Start of Document section
Sunday, April 8, 2012

The Plan

So, here is the Plan of Salvation, aka The Plan of Happiness. Refer to this cute drawing as much as possible during my description.


A long time ago Heavenly Father said, "Y'all need bodies like this sweet one I've got, but the process is complicated. If we decide to do this, some of you wont be coming back. Mortal bodies are subject to temptation, and if you sin you can't come back. Here's the catch, when you get your mortal body, you're not going to remember this conversation."
So Lucifer says, "Don't worry Pops. I'll make sure everyone comes back, because I will make them do what is right. But I want the credit and glory for doing so."
The Jesus (the brown-noser) says, "I'll live perfectly and atone for everyone's sins, and the glory will be yours Daddio!"
So this gets everyone good and pissed and a spiritual war breaks out. Thanks to Michael's fiery sword of destruction, Jesus' side wins, and Lucifer and his peeps get kicked out and sent to Earth never to receive a body.
(spoiler alert) Since you were born, it means you fought on Jesus' side. 
As the illustration indicates when you come to Earth you pass though the veil of forget-i-ness, and your test begins. Hopefully you chose to be Mormon, and go to the temple for all your ancestors, because eventually you will die. Your body goes into the ground to wait for the resurrection, and your spirit goes to either Spirit Prison or Spirit Paradise (both are sill on Earth).
End of Document section
Start of Input
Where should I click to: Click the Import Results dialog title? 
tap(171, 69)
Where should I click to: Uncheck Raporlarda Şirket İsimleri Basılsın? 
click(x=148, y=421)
End of Input
Start of Input
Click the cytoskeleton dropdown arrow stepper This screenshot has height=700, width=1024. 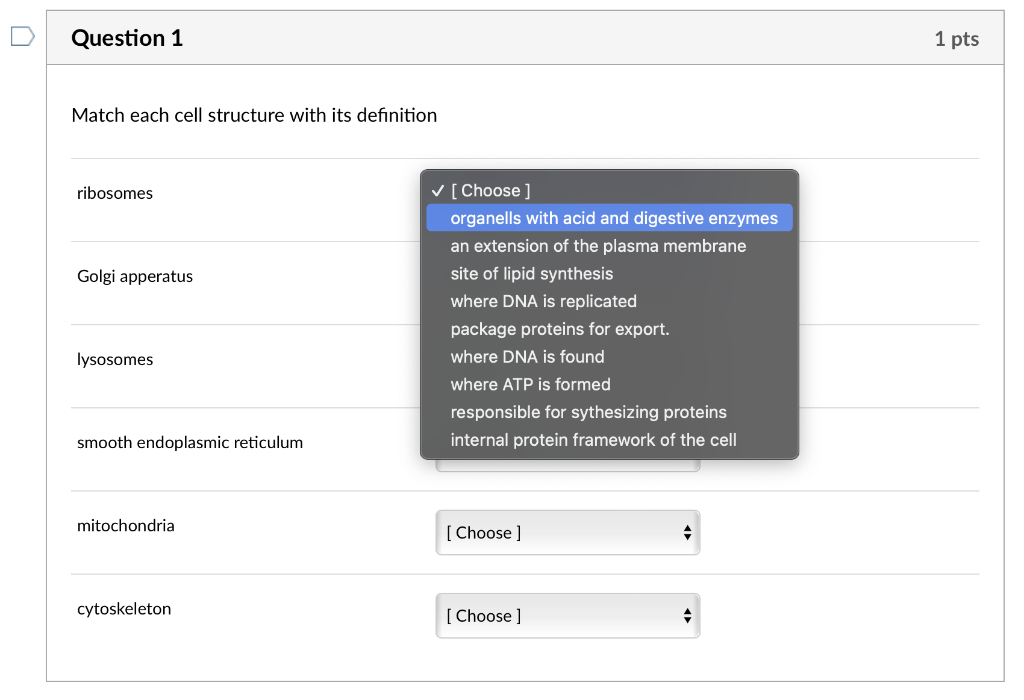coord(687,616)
End of Input
● Actions to take:
A. Return the blog post about the Plan of Salvation in full, word for word.
B. Please rewrite the rows from the line containing "Where should I click to: Click" to the line containing "click(x=148, y=421)", both included, as a JSON list of strings with one string per line and blank lines left out.

● Worked solutions:
A.
Sunday, April 8, 2012

The Plan

So, here is the Plan of Salvation, aka The Plan of Happiness. Refer to this cute drawing as much as possible during my description.


A long time ago Heavenly Father said, "Y'all need bodies like this sweet one I've got, but the process is complicated. If we decide to do this, some of you wont be coming back. Mortal bodies are subject to temptation, and if you sin you can't come back. Here's the catch, when you get your mortal body, you're not going to remember this conversation."
So Lucifer says, "Don't worry Pops. I'll make sure everyone comes back, because I will make them do what is right. But I want the credit and glory for doing so."
The Jesus (the brown-noser) says, "I'll live perfectly and atone for everyone's sins, and the glory will be yours Daddio!"
So this gets everyone good and pissed and a spiritual war breaks out. Thanks to Michael's fiery sword of destruction, Jesus' side wins, and Lucifer and his peeps get kicked out and sent to Earth never to receive a body.
(spoiler alert) Since you were born, it means you fought on Jesus' side. 
As the illustration indicates when you come to Earth you pass though the veil of forget-i-ness, and your test begins. Hopefully you chose to be Mormon, and go to the temple for all your ancestors, because eventually you will die. Your body goes into the ground to wait for the resurrection, and your spirit goes to either Spirit Prison or Spirit Paradise (both are sill on Earth).

B.
[
  "Where should I click to: Click the Import Results dialog title? ",
  "tap(171, 69)",
  "Where should I click to: Uncheck Raporlarda Şirket İsimleri Basılsın? ",
  "click(x=148, y=421)"
]